::: TEXTO FORNECIDO :::
A Escola Popular de Agroecologia e Agrofloresta Egídio Brunetto e a construção da agroecologia no território do Extremo Sul da Bahia.

Felipe Campelo*
| by hannah.dora@kooperation-brasilien.org

A Escola Popular de Agroecologia e Agrofloresta Egídio Brunetto é uma escola fundada pelo Movimento dos Trabalhadores Rurais Sem Terra no Estado da Bahia. Integra a estratégia do MST em todo país, de construir territórios agroecológicos a partir de sua proposta de Reforma Agrária Popular.

O nome de Escola Popular, remete ao entendimento que todos companheiros e companheiras da classe trabalhadora, independente do grau de escolaridade e organização social do campo e cidade, são, ao mesmo tempo educadores e educandos. A Agroecologia, se insere no nome da escola, pois dentro de suas atividades pedagógicas, ocorre a análise crítica ao modelo de desenvolvimento capitalista, implementado no campo a partir do século XVIII, e propõem novas formas de relações entre o ser humano e a natureza, mediados a partir do trabalho coletivo e emancipador.
::: LISTA DE REGISTROS :::
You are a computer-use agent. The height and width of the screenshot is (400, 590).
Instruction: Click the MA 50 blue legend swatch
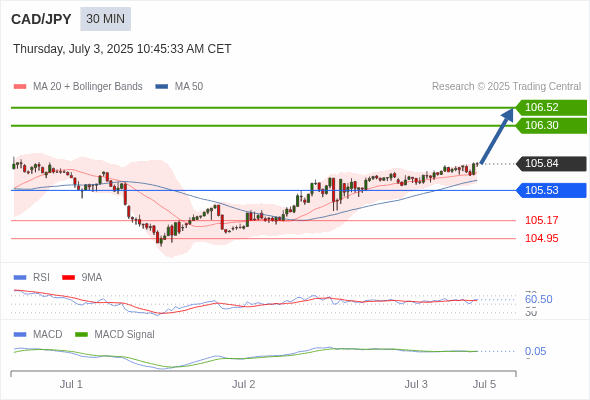tap(162, 87)
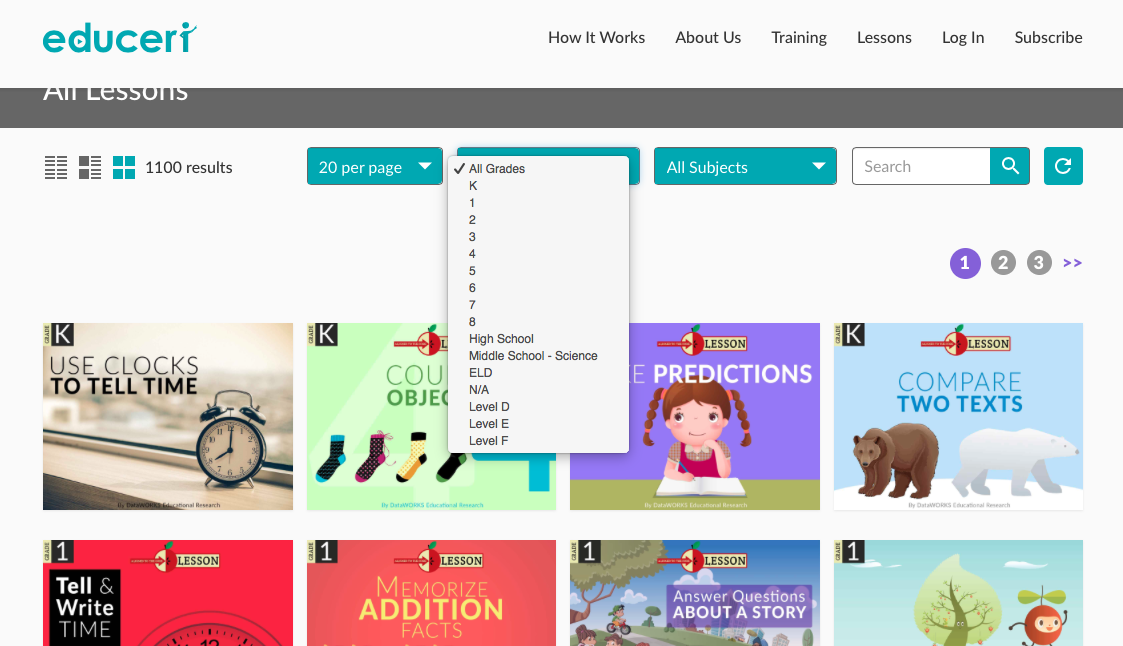Expand the All Subjects dropdown
Screen dimensions: 1123x646
pyautogui.click(x=745, y=166)
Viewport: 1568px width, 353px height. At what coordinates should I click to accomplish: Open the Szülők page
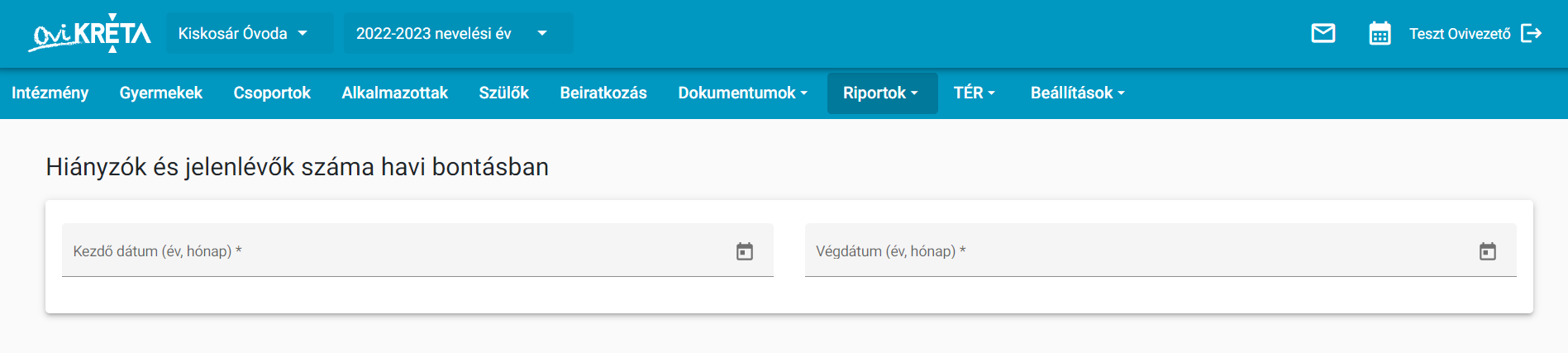[x=504, y=93]
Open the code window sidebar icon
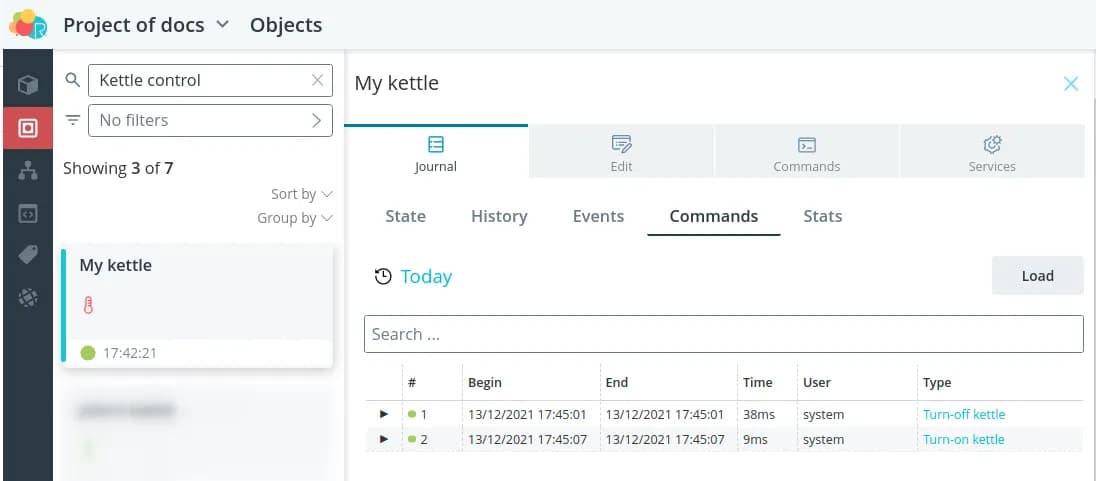Screen dimensions: 1096x481 tap(28, 213)
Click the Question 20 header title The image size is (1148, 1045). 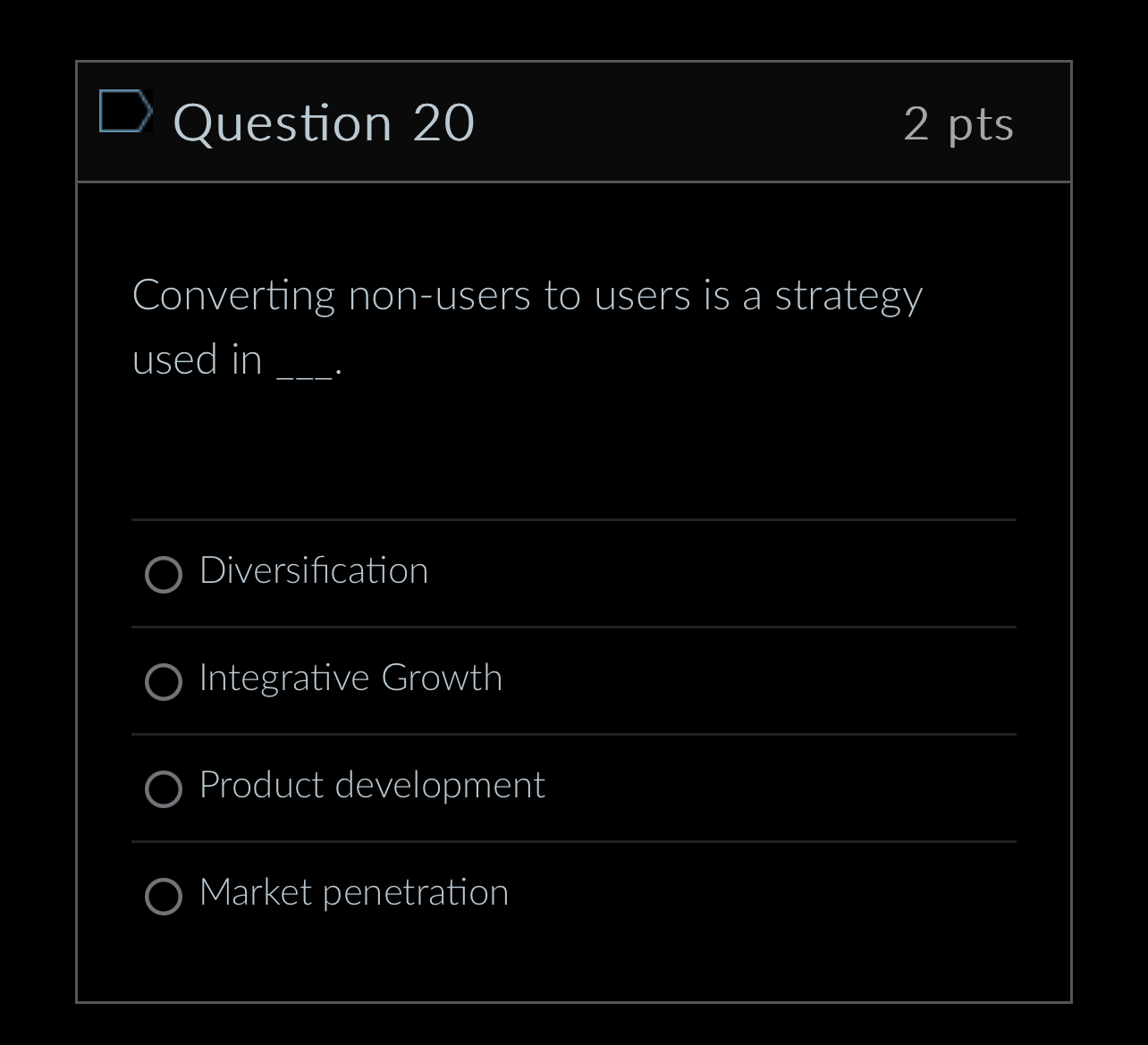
:::
INSTRUÇÕES DOS EXERCÍCIOS:
a. Divida o nome completo da escola citado no texto sobre a escola de agroecologia em suas partes: o tipo de escola, as duas áreas nomeadas e o nome próprio no final.
b. Escreva o trecho seguinte do texto sobre a escola de agroecologia, a partir da última frase apresentada.
A listagem não tem nenhuma relação com o texto sobre a escola de agroecologia.

RESPOSTAS POR TAREFA:
a. Escola Popular; Agroecologia; Agrofloresta; Egídio Brunetto

b.
A palavra Agrofloresta, se coloca como uma ação central da escola, onde em todas suas atividades, estarem inseridas o plantio de mudas nativas da mata atlântica, recolocando as árvores nos sistemas agrários, contribuindo assim com a recuperação da mata atlântica e da biodiversidade local. Por fim e com muito orgulho, carregamos o legado de trazer no nome da escola, um grande militante que foi Egídio Brunetto, que teve na sua trajetória, a prática internacionalista junto aos camponeses do mundo e a defesa das sementes crioulas como símbolo da resistência camponesa.

A EPAAEB foi criada no ano de 2013, em meio às fervorosas lutas contra as empresas transnacionais de celulose, que dominam a área agrícola da região extremo Sul da Bahia. Por isso, germinou-se com uma missão histórica, de se fazer enquanto um espaço de oposição ao modelo imposto pelo agronegócio, e se constituir como uma alternativa de construção de conhecimento em prol da natureza, da luta dos Sem Terra e da recriação e resistência camponesa no campo. 

Sua constituição, se desenha como um espaço de formação de seres humanos, que sejam capazes de fortalecer a luta dos trabalhadores, a partir de uma educação popular, orientada pela pedagogia do Movimento Sem Terra, tendo a agroecologia como um pilar fundamental na construção do conhecimento e matriz de desenvolvimento sustentável para os territórios camponeses.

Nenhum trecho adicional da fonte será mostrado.